Vous avez suivi jusque-là? Très bien. watson a demandé à Jean-Pierre Dorand, historien et auteur de La Suisse et le Vatican dans la tempête, ce que représente l'inauguration de cette ambassade.

Jean-Pierre Dorand, historien, auteur de <em>La Suisse et le Vatican dans la tempête</em>
Jean-Pierre Dorand, historien, auteur de La Suisse et le Vatican dans la tempête

Comment qualifieriez-vous les relations entre la Suisse et le Vatican?
Elles sont excellentes aujourd'hui, mais il faut rappeler que le «Kulturkampf», dans les années 1870, a été une période de conflit. A l'époque, les évêques de Lausanne et de Bâle ont été expulsés, les tensions étaient majeures entre notre pays et le Saint-Siège. Le «Kulturkampf» était une confrontation idéologique. C'était un véritable «choc de civilisation», ce n'était pas la petite Suisse contre le petit Saint-Siège, mais l'Etat moderne laïc contre la vision rétrograde de l'Eglise. Ces deux visions se sont affrontées pendant près d'un siècle.

«Essayez de proposer un évêque à Genève et vous verrez la réaction encore aujourd'hui»

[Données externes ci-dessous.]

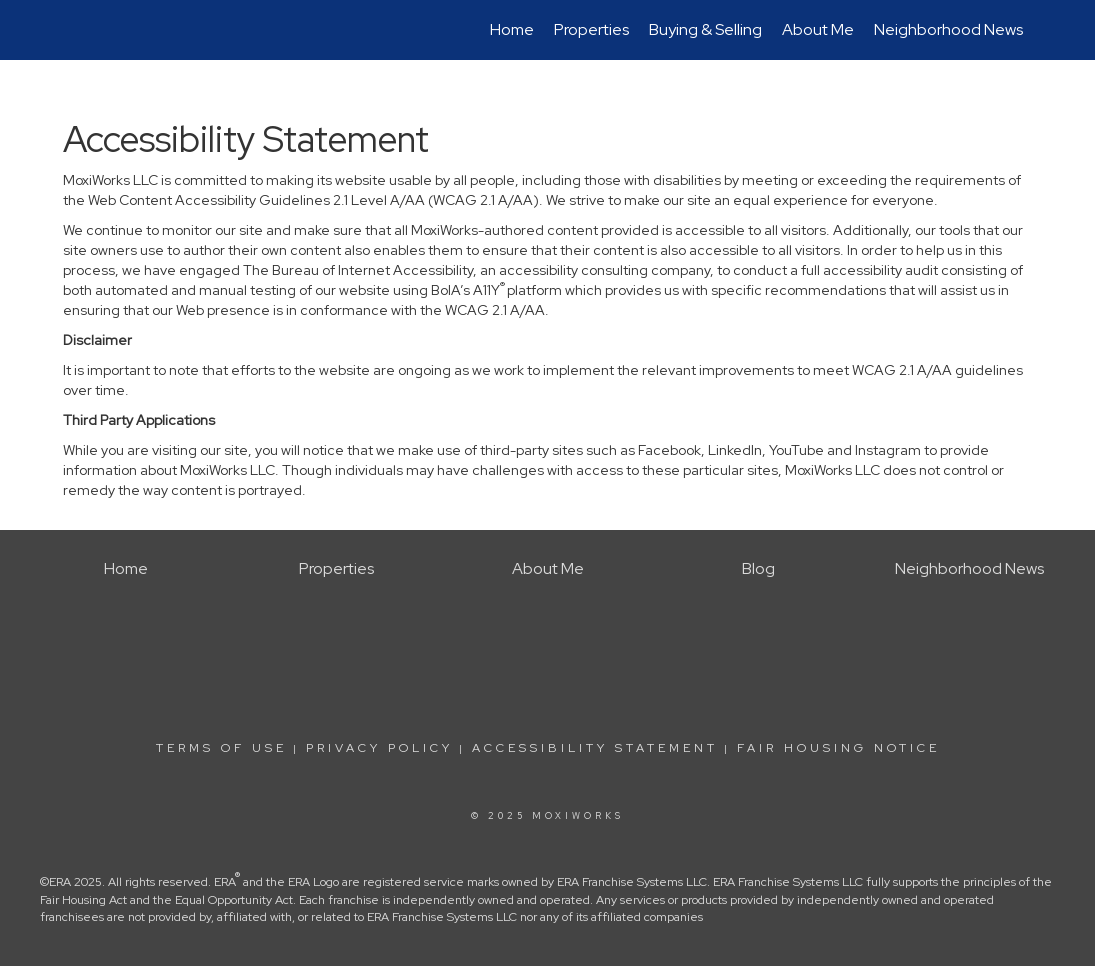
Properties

Un ambassadeur suisse au Vatican, est-ce vraiment utile ?
Bien sûr! L’universalité des relations est vitale pour la Suisse. Idem pour le Saint-Siège.

«Le Saint-Siège est souvent très bien renseigné et il est utile pour la diplomatie suisse d’avoir des contacts avec celui-ci»

Ce n'est pas anecdotique. Au contraire, c’est la formalisation du rétablissement, sur un pied d’égalité, des relations entre la Suisse et le Vatican. Il a fallu près de 150 ans pour que cela se concrétise. Cela va changer peu de choses, mais les contacts seront plus fréquents et plus rapides. Quant aux tâches de l'ambassadeur, elles seront habituelles: soit représenter la Suisse, défendre ses intérêts et assurer le contact avec le gouvernement local.

Le réseau diplomatique du Saint-Siège est donc efficace?
Je peux vous dire que durant la Seconde Guerre mondiale, les Suisses ont eu des renseignements de premier ordre de la part du Vatican. En 1939-1945, le cardinal secrétaire d’Etat Maglione et l’ambassadeur à Rome Rueger étaient de bons amis. Le Vatican fournit des renseignements politiques et militaires à la Suisse et celle-ci lui rend des services diplomatiques (courrier transporté en sûreté) et financiers (capitaux bloqués aux Etats-Unis).

Le Vatican peut-il jouer un rôle dans la guerre en Ukraine?
«Probablement qu'il joue un rôle, mais il ne le fait pas savoir. Si on regarde depuis la Suisse, notre administration n'a pas de contact direct avec les églises orthodoxes, mais le Vatican oui. Cela peut instaurer une forme de dialogue.»

La diplomatie du Vatican peut donc se démarquer des autres administrations ?
Oui, bien sûr. Le nonce, c'est le doyen du corps diplomatique dans certains pays. Regardez la photo du Conseil fédéral lorsqu'il reçoit le corps diplomatique dans son ensemble, c'est le nonce que l'on voit à sa tête. Cela marque son importance.

«Le Saint-Siège n'est pas une diplomatie de puissance de premier ordre ni d'intérêts économiques. C'est ce qu'on pourrait appeler une diplomatie pacificatrice»

Grâce à ce positionnement, il peut œuvrer comme Etat dans les affaires les plus complexes.

Vous êtes historien et avez écrit La Suisse et le Vatican dans la tempête; qu'est-ce qui vous intéresse dans les relations de ces deux Etats?

«Ce sont deux petits Etats neutres, stables, vivant dans un monde chaotique. Ils ont besoin de s’entraider»

Leurs relations sont passionnantes. Ce qui m'a intéressé, ce sont les relations complexes qui lient notre pays à la cité-Etat.